■ Extracted entries:
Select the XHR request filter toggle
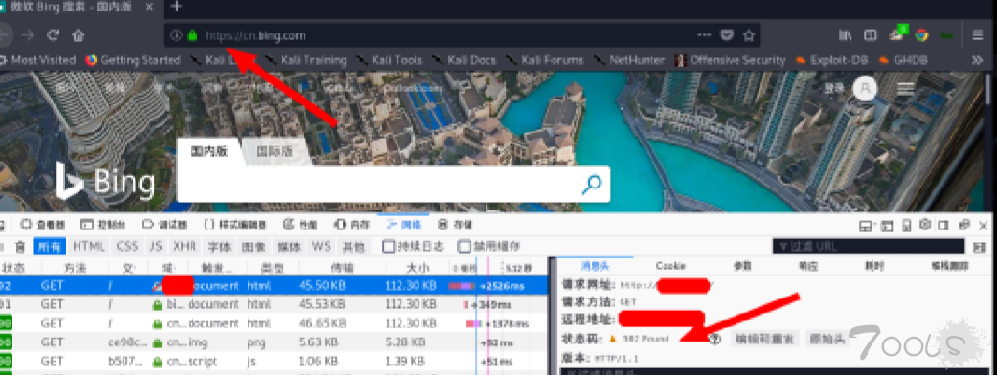 coord(185,246)
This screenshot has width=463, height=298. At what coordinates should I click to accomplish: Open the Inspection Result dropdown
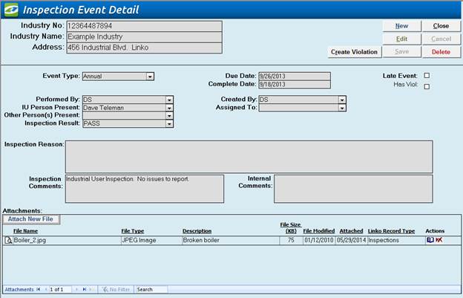pos(170,123)
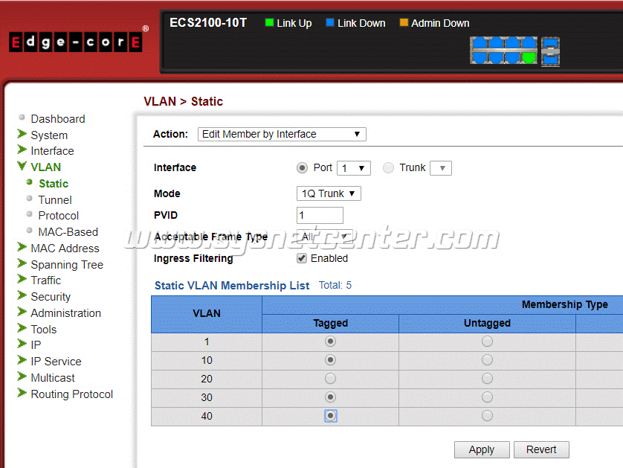Select the Trunk interface radio button
623x468 pixels.
[389, 168]
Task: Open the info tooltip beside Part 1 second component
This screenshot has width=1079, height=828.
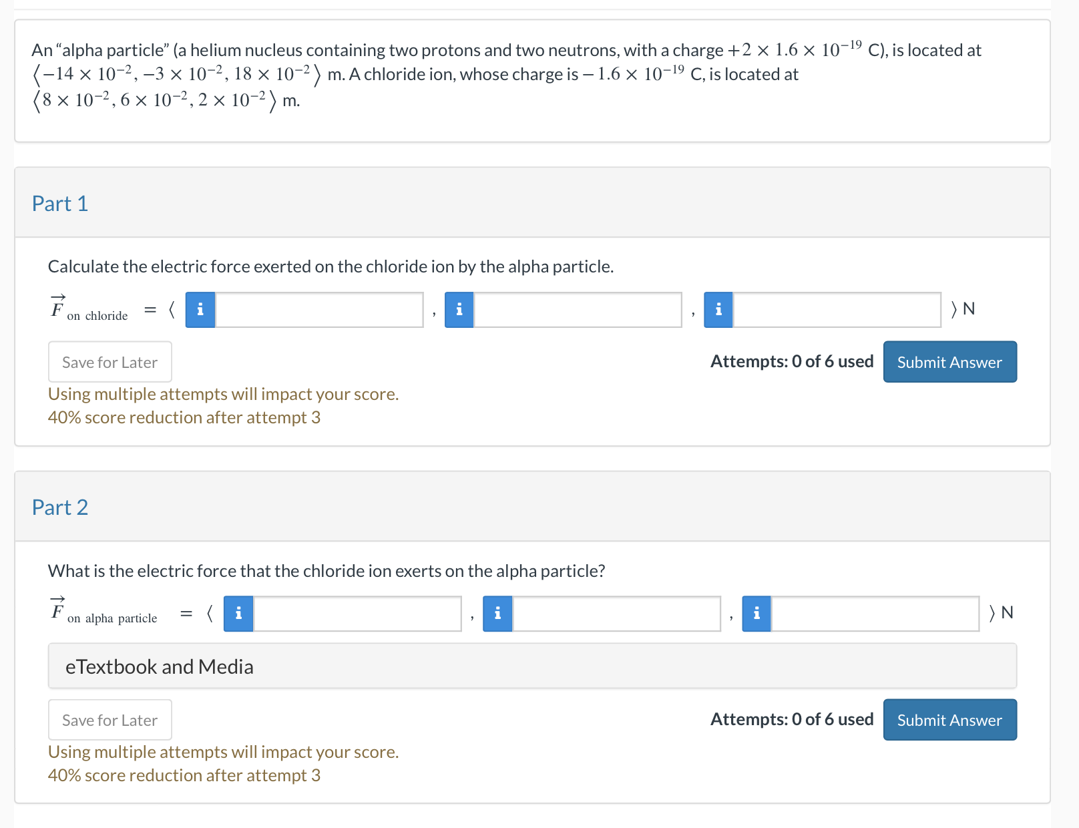Action: pos(459,309)
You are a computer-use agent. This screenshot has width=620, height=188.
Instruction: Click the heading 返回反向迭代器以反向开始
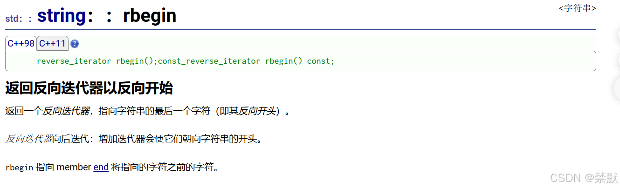click(89, 87)
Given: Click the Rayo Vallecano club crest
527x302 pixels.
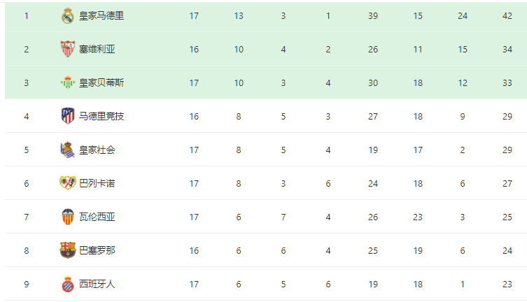Looking at the screenshot, I should tap(68, 183).
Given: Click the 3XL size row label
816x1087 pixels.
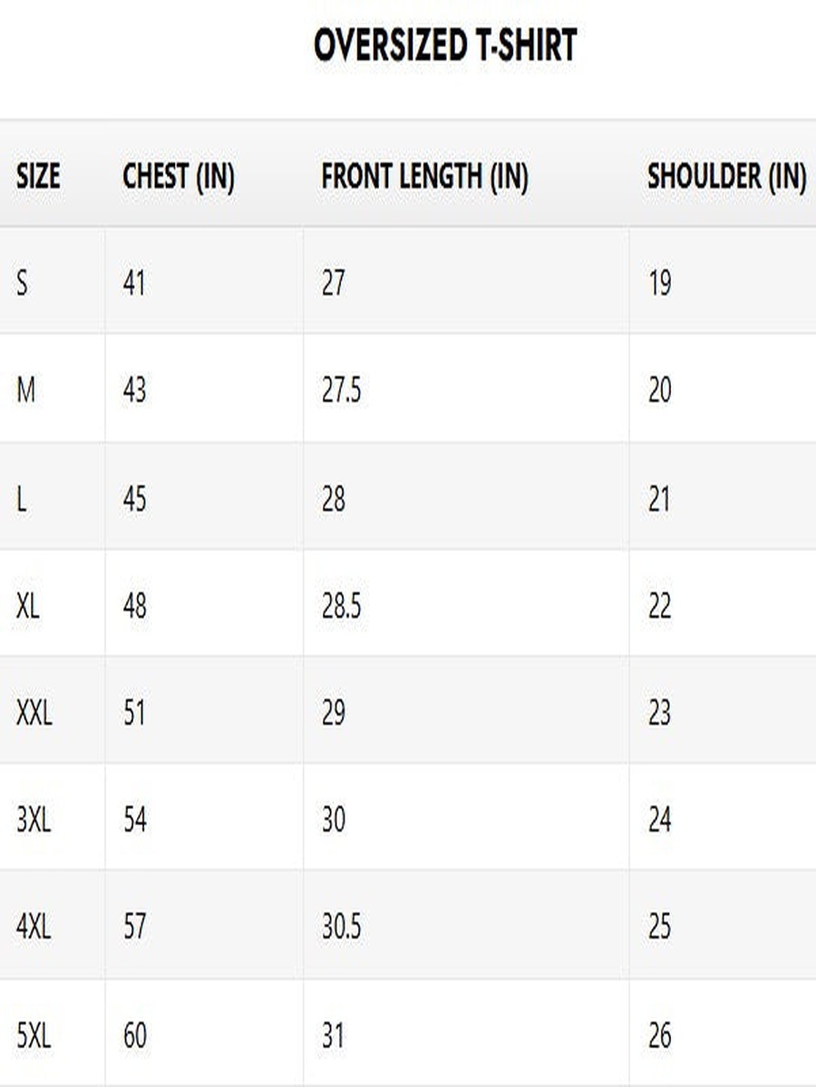Looking at the screenshot, I should [x=34, y=820].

■ Problem statement:
Reproduce the material in full, word for word, and omit the pictures.

■ Solved problem:
Select the XHR request filter toggle
 coord(185,246)
This screenshot has width=463, height=298. At what coordinates should I click to accomplish: Open the Inspection Result dropdown
pos(170,123)
Select the Trunk interface radio button
623x468 pixels.
[389, 168]
Task: Open the info tooltip beside Part 1 second component
This screenshot has width=1079, height=828.
Action: pos(459,309)
You are a computer-use agent. This screenshot has width=620, height=188.
Instruction: Click the heading 返回反向迭代器以反向开始
click(89, 87)
Given: Click the Rayo Vallecano club crest
527x302 pixels.
Looking at the screenshot, I should tap(68, 183).
Given: Click the 3XL size row label
816x1087 pixels.
Looking at the screenshot, I should [x=34, y=820].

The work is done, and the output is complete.